The trouble with that very smart move is that Barak is one of the most widely despised figures in Israeli politics. He is seen as corrupt, megalomaniac, irresponsible and devoid of principle; the Right sees the unilateral withdrawal from Lebanon he engineered in 1999 as a political and military disaster, which to the equally disastrous unilateral withdrawal from Gaza and the Second Lebanon War; the Left sees him as a huge disappointment, with a great share of responsibility for the collapse of the peace talks and the start of the Second Intifada in 2000; conservatives see him as spineless, liberals see him as a bully; for once, all of the above appear to be correct.
In their press conference the splitter faction announced that life in the Labor party have become “unbearable” of late, that there was no discipline, and that it’s been drifting leftwards to post-Zionism and post-Modernity (sic).
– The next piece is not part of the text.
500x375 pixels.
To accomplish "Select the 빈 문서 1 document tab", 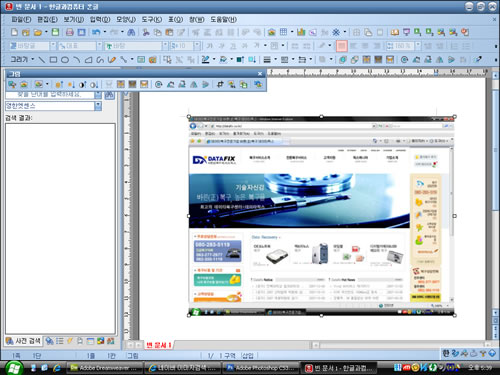I will 159,345.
MK Wilf bemoaned that some of her Labor party colleagues wanted to take the party “left of Kadima”, while she wanted to “retain the Ben Gurion and Mapai legacy.” The already ridiculous tussle for the mythological Israel centre reached an apogee: Kadima split from Likud in 2005 to bid for the centre, which it estimated to be two degrees leftwards; now Labor is splitting to bid to the right of Kadima.
Ynet had the early dibs on reporting that the move was orchestrated together with Netanyahu, and indeed we saw the split being confirmed by the House Committee thanks to the support of the right-wing members. The scenario for the next 24 hours appears to be laid out: All the ministers not on board Barak’s escape raft will either resign or get fired, and Netanyahu will replace them with Barak’s motley crew. Labor will then leave the coalition, which can afford to lose 10 MKs, especially as those 10 are expected to spend the rest of current parliamentary session in a bitter feud amongst themselves for policy and leadership. Indeed, the issue of party discipline was a momentous one in the split in the first place, and it’s unlikely the Labor leftovers will be able to impose it any time soon.
In the short term, it seems everybody wins – Netanyahu retains coalition and gets rid of the loose canons in the Labor party; Barak retains the only thing he cares about – power; and the remainder of the Labor party get to play opposition. But in the long term, neither part of the split Labor is likely to fare well in the next elections. I don’t think Barak will even run on his own – he knows he’s unelectable; he might instead start a new party with all or some of the Likud or Kadima. The Labor leftovers chances don’t seem much better. For those who has some illusions about Labor’s potential, today might seem reinvigorating. But unless a major and cataclysmic young guard revolt takes place and drags it to 5-10 seats in the next parilament, Labor seems poised to vanish from Israeli politics.